Convergence of Self-Play in Games

Abstract:
Self-play has emerged as a powerful paradigm for training agents in complex multi-agent environments, underpinning some of the most striking successes in AI, such as AlphaGo and superhuman AI for poker. It enables agents to improve iteratively by interacting with copies of themselves, offering a natural path toward equilibria in games. However, even for the simplest games, the convergence of standard self-play dynamics is not fully understood. In this talk, I will discuss two recent results on this front. In the first part, I will cover some surprising separation between different notions of convergence in self-play for the well-known Optimistic Multiplicative Weight Update (OMWU) algorithm: while it is often considered as the best algorithm in terms of average-iterate convergence, it suffers arbitrarily slow last-iterate convergence due to its lack of forgetfulness. As a remedy, I will show that it still enjoys polynomial best-iterate convergence. In the second part, motivated by the well-known accelerated convergence rate when learning with gradient feedback, I will address the question of whether acceleration is also possible under only noisy reward feedback and provide an affirmative answer using a simple algorithm that enjoys instance-dependent convergence rates.

Bio:
Haipeng Luo is an associate professor and IBM early career chair in the Thomas Lord Department of Computer Science at the University of Southern California.

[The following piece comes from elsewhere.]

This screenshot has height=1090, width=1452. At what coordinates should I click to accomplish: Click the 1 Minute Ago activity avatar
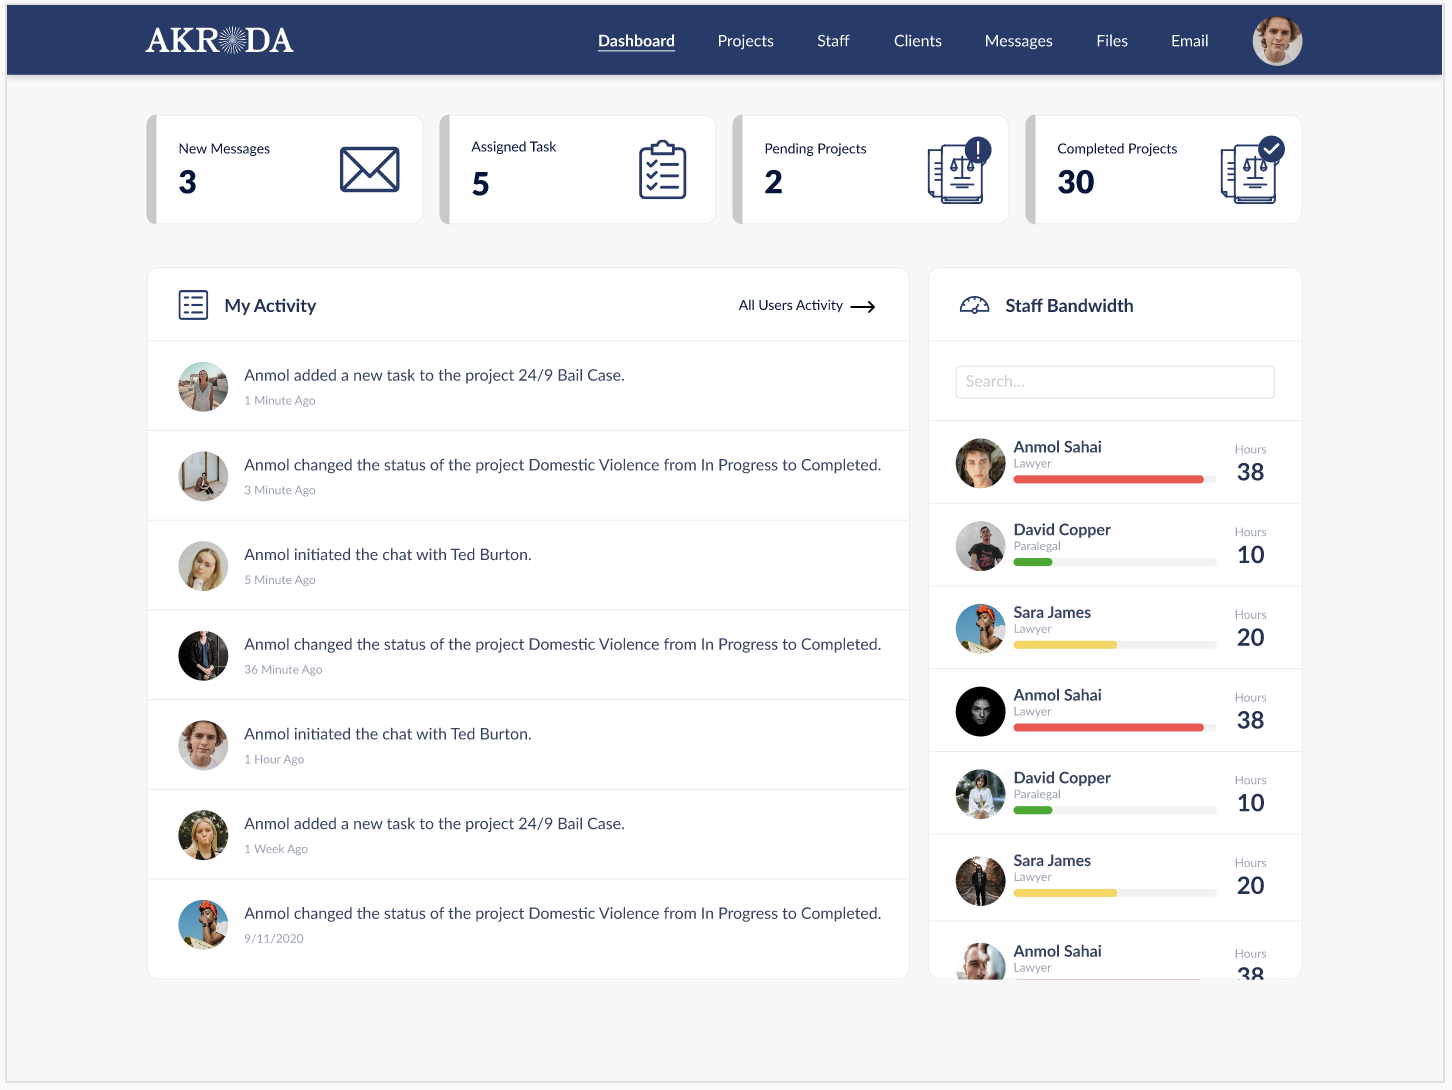pos(203,387)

He obtained his PhD from Princeton University in 2016, following which he spent a year at Microsoft Research as a postdoctoral researcher. His research interests are in developing practical machine learning algorithms with strong theoretical guarantees, with a focus on online learning, bandit algorithms, reinforcement learning, learning in games, and others. He has received several awards over the years, including NSF CAREER award, NSF CRII award, Google Faculty Research Award, Google Research Scholar Award, Best Paper Awards at ICML’15, NeurIPS’15, and COLT’21, and Best Student Paper Award at COLT’18.

Date/Time:
Date(s) - May 06, 2025
4:00 pm - 5:45 pm

Location:
3400 Boelter Hall
420 Westwood Plaza Los Angeles California 90095